Uno de los puntos más sensibles es la ingesta de proteínas. Según Zenker, una cantidad insuficiente dificulta la recuperación muscular y reduce la eficacia del entrenamiento. Las investigaciones citadas en el artículo original indican que quienes entrenan fuerza suelen necesitar más proteína que el mínimo recomendado para adultos sedentarios.
A esto se suma un error común: comer demasiado o demasiado poco. El aumento del apetito tras el ejercicio puede llevar a ingerir más calorías de las que se gastan, mientras que una restricción excesiva genera fatiga, pérdida muscular y menor adherencia. El equilibrio, otra vez, es la clave.
Más allá de la nutrición, los hábitos diarios tienen un peso decisivo. La falta de regularidad en los entrenamientos, alternar semanas intensas con otras casi inactivas, o no respetar tiempos de recuperación puede frenar el progreso.
El dietista y entrenador estadounidense Albert Matheny remarca que el cuerpo no se fortalece durante el entrenamiento, sino durante la recuperación. Dormir poco o mal altera las hormonas del hambre, como la grelina y la leptina, aumentando los antojos y dificultando la pérdida de grasa.
En la misma línea, la dietista Jessica Cording señala que el proceso requiere tiempo. El descenso de grasa, especialmente cuando se busca preservar o aumentar músculo, es gradual. Pretender resultados rápidos suele ser incompatible con cambios sostenibles.
Si después de varias semanas no hay cambios visibles, los expertos coinciden en que no se trata de abandonar, sino de revisar la estrategia. Ajustar la intensidad, mejorar la calidad de la alimentación, priorizar el descanso o incorporar movimiento cardiovascular puede marcar la diferencia.

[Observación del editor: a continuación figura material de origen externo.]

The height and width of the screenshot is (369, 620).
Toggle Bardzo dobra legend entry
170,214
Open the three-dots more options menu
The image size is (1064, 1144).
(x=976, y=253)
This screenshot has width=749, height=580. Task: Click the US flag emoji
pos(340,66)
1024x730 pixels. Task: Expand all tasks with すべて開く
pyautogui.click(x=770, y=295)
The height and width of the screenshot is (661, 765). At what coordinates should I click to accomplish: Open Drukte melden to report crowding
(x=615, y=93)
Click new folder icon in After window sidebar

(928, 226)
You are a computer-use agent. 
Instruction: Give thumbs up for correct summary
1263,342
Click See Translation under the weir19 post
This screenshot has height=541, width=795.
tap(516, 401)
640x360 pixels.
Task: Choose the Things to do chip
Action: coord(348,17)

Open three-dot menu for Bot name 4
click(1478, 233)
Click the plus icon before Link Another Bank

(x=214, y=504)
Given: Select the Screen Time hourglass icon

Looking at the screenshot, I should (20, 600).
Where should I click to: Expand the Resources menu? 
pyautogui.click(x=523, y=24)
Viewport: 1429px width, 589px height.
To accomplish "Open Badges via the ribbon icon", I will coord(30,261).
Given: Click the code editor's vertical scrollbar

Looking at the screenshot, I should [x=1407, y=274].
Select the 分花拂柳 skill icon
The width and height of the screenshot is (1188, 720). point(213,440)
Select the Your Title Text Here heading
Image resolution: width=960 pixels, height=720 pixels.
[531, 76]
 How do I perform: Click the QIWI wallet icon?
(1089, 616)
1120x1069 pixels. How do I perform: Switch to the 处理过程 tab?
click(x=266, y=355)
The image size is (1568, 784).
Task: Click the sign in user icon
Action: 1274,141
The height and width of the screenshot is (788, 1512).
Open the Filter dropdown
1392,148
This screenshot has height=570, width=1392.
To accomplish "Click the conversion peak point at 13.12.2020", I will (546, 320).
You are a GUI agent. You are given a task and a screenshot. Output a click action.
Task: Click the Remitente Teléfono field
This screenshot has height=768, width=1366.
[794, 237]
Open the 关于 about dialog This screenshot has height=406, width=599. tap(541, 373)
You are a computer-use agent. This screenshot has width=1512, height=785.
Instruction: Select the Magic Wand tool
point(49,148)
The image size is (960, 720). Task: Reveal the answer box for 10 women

También recomiendan ampliar el foco y no reducir el progreso a un solo número. El rendimiento en el gimnasio, la energía diaria, la fuerza ganada y la forma en que responde el cuerpo al entrenamiento son señales tan válidas como la balanza.
El entrenamiento de fuerza no es una solución rápida, pero sí una de las más sólidas para mejorar la salud metabólica, la composición corporal y la calidad de vida. Entender sus tiempos y efectos reales permite sostenerlo sin frustración.